The Daily WTF: Curious Perversions in Information Technology

kastein · 2009-03-13 Reply Admin

First. Or 758475th, if using this code... Seriously, how do people come up with nonsense like this and think it's a good idea? At least they should have the decency to do something like a "select id from invoices", then abuse that to find a random ID that isn't used in php, instead of doing a new query every single time they fail to find an unused ID.

2009-03-13 Reply Admin

But why is it suddenly slowing down? This would just gradually become slower as the table filled up, and take forever after no slots were left.

2009-03-13 Reply Admin

Once again, anybody who was a decent programmer needed to stop and say "there has to be a better way than this..." oh well like many other WTF's I suspect this wasn't exactly a decent programmer...

2009-03-13 Reply Admin

If you graphed average the time it takes to generate the ID as the 'table filled up,' as you say, it would not be gradual, it would take exponentially longer for each entry that is put in the table (approaching the max number of IDs, where you're right, it takes infinite time). So, to answer your question, when it gets close to the max number of unique IDs, it takes a really really long time.
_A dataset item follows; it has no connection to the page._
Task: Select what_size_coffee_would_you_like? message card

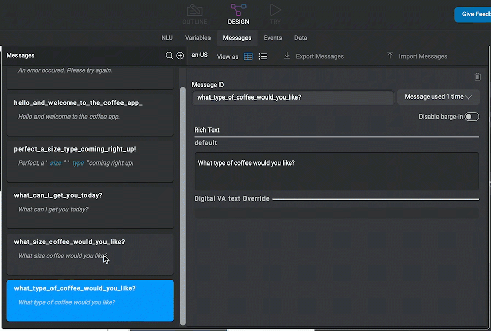Action: [x=90, y=254]
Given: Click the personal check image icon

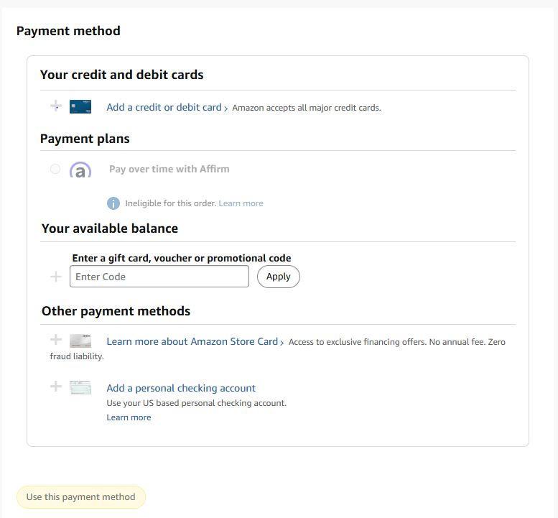Looking at the screenshot, I should click(x=80, y=388).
Sure, the majority of the searches early on don't take long, but then when you're running short on available IDs...

Code Dependent · 2009-03-13 Reply Admin

Yup, this code has wound up right where it belongs.

On The Daily WTF?

obediah · 2009-03-13 Reply Admin

One of the most trivial tasks on the internet is finding a "developer" that advocates implementing all database checks and constraints (and most datatypes) in php, and letting MySQL do what it does best (never complain).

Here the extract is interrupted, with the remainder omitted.